■ **PROBLEM**:
In the text on Jalili syndrome, about what percentage of the value for normal enamel did the affected enamel reach in mineralization?

■ **TEXT FOR ANALYSIS**:
Parry et al. (2009) analyzed 2 exfoliated deciduous molar teeth from an affected Scottish individual and compared them to matched control teeth. Ultrastructural analysis demonstrated that affected enamel was mineralized only to approximately 50% of the value for normal enamel and was similar to that for dentin. They stated that the resulting radiographic appearance is similar to that seen in hypomaturation amelogenesis imperfecta caused by mutation in the MMP20 (604629) and KLK4 (603767) genes; see AI2A2 (612529) and AI2A1 (204700), respectively.

Clinical Variability

Jalili (2010) restudied the 3 affected sibs from the 'Gaza B' family that Parry et al. (2009) originally found to be homozygous for a nonsense mutation in the CNNM4 gene, and compared them to the family designated 'Gaza A,' in which affected members were homozygous for a CNNM4 missense mutation (607805.0005; see MOLECULAR GENETICS). Jalili (2010) stated that the 'Gaza B' sibs, ages 5, 6, and 10 years, had ocular features that were milder and of later onset than in the 'Gaza A' family; the 'Gaza B' family developed onset of visual impairment in early childhood rather than infancy, and they had fundi that were normal except for minor peripheral retinal epithelial defects in the oldest sib. The sibs denied night blindness and exhibited fine nystagmus that increased under photopic conditions. On ERGs, photopic flicker responses were impaired, and scotopic responses were extinguished by 10 years of age; in the 'Gaza A' family, scotopic responses gradually declined from age 20 years. All 3 'Gaza B' sibs had amelogenesis imperfecta similar to that seen in other patients with Jalili syndrome, as well as anterior open bite, which was seen in only 2 patients from the 'Gaza A' family. On the basis of clinical features and electrophysiology, Jalili (2010) proposed that 2 phenotypes exist: an infancy-onset form with progressive macular lesions, and an early childhood-onset form with normal fundi.

■ **DATASET ENTRIES**:

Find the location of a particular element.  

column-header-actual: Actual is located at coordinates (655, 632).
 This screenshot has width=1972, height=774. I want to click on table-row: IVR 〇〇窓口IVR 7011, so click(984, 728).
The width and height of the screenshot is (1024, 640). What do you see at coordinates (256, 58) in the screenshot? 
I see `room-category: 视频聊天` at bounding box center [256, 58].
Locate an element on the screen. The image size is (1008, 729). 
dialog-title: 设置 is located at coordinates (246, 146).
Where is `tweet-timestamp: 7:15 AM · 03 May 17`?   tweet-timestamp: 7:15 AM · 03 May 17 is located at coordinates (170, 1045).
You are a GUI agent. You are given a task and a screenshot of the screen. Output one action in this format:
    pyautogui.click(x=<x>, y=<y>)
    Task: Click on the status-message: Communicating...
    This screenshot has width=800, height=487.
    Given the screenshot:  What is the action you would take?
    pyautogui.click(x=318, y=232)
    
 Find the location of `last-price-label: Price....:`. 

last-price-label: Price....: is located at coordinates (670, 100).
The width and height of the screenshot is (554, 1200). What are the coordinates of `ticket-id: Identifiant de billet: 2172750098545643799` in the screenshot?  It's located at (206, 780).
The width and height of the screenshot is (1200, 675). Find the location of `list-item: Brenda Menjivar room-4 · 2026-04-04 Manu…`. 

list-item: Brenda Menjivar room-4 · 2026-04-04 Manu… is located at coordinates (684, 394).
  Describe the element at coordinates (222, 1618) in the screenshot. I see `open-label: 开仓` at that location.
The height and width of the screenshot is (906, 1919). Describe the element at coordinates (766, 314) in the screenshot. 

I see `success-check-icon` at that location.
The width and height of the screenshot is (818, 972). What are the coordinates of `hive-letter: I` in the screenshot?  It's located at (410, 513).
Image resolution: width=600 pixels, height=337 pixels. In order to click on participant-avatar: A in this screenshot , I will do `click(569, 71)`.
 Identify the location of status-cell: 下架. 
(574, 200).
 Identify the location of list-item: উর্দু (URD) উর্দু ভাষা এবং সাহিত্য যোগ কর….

■ **YOUR SOLUTION**:
Approximately 50%